Not anymore, at least. It might have used to but he’s become hardened. The windy road of life, the one with the bumps and potholes, it still being navigated carefully, perhaps more cautiously than he’d care to admit.

But his story is being chronicled. He has an autobiography coming out in November which has been two years in the making. “No holds barred,” he calls it.

“This book will even rival any sports biography ever,” he insisted. “It’s such a story isn’t it? A man who started from the bottom to the top, back down to the bottom again the back to Las Vegas here headlining in Las Vegas, King of the World. It was tough emotionally but I did it over being emotionally depressed to be totally well again right though, so there are both personalities in there.”

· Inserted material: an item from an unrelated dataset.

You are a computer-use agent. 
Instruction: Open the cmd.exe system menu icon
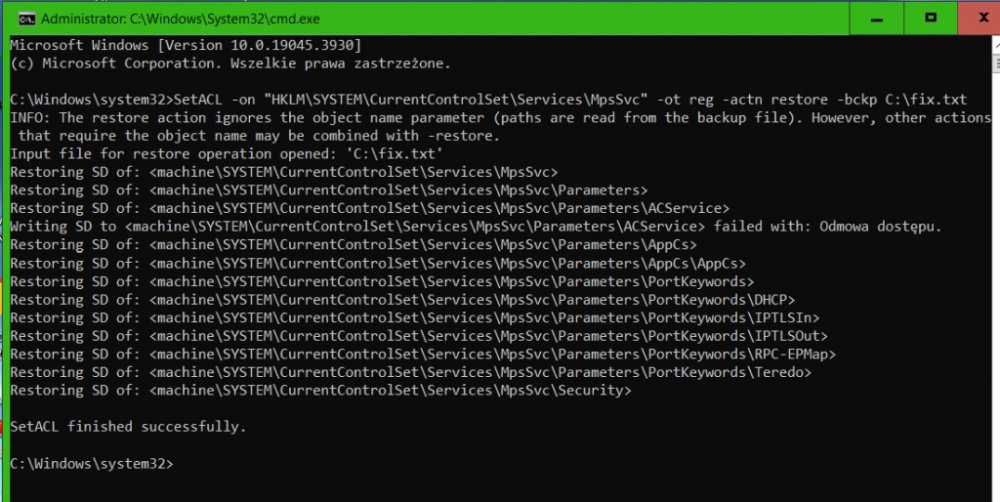coord(27,17)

And what a journey it’s been. To hell and back. The brink of suicide to the brink of sport’s most prestigious prize again, it’s all there.

When Tyson Fury started this crazy ride he didn’t know where or how it might end. He might not have even dreamt about Las Vegas, but he dreamed big. For if he could give a young Tyson Fury advice starting out now, it’s just to enjoy the journey. The journey is the destination.

“I would just say, ‘Sit back, relax because we’re going to the stars.”